I have heard that there is a low doorway at the entrance to a famous shrine which is called the Gate of Humility; but indeed in this sense all gates are gates of humility, and especially gates of this kind. Any one who has ever looked at a landscape under an archway will know what I mean, when I say that it sharpens a pleasure with a strange sentiment of privilege. It adds to the grace of distance something that makes it not only a grace but a gift. Such are the visions of remote places that appear in the low gateways of a Gothic town; as if each gateway led into a separate world; and almost as if each dome of sky were a different chamber.

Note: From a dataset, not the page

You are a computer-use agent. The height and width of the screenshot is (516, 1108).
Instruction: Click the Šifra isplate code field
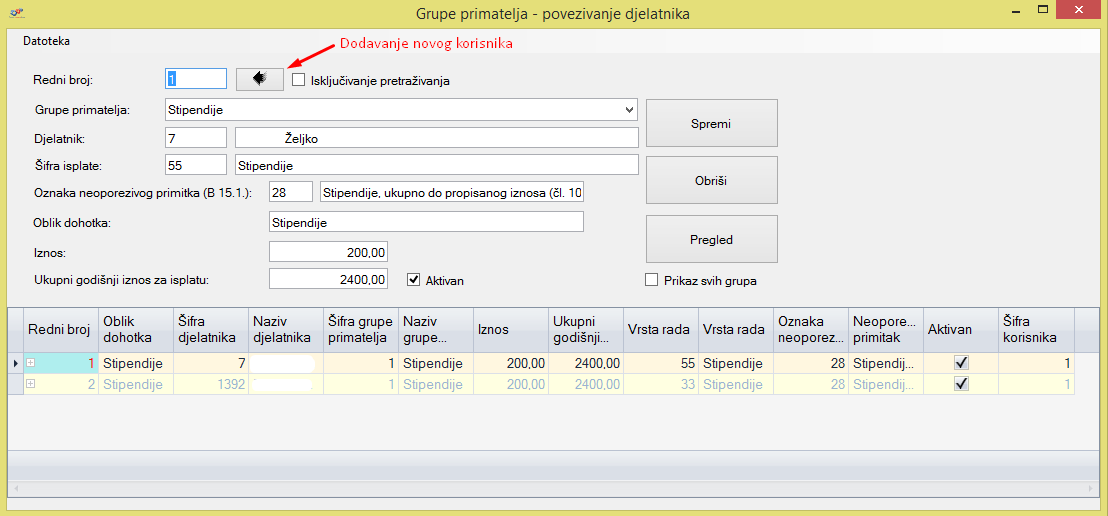pyautogui.click(x=195, y=164)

But he who walks round the walls of this city in this spirit will come suddenly upon an exception which will surprise him like an earthquake. It looks indeed rather like something done by an earthquake; an earthquake with a half-witted sense of humour. Immediately at the side of one of these humble and human gateways there is a great gap in the wall, with a wide road running through it. There is something of unreason in the sight which affects the eye as well as the reason. It recalls some crazy tale about the great works of the Wise Men of Gotham. It suggests the old joke about the man who made a small hole for the kitten as well as a large hole for the cat. Everybody has read about it by this time; but the immediate impression of it is not merely an effect of reading or even of reasoning. It looks lop-sided; like something done by a one-eyed giant. But it was done by the last prince of the great Prussian imperial system, in what was probably the proudest moment in all his life of pride.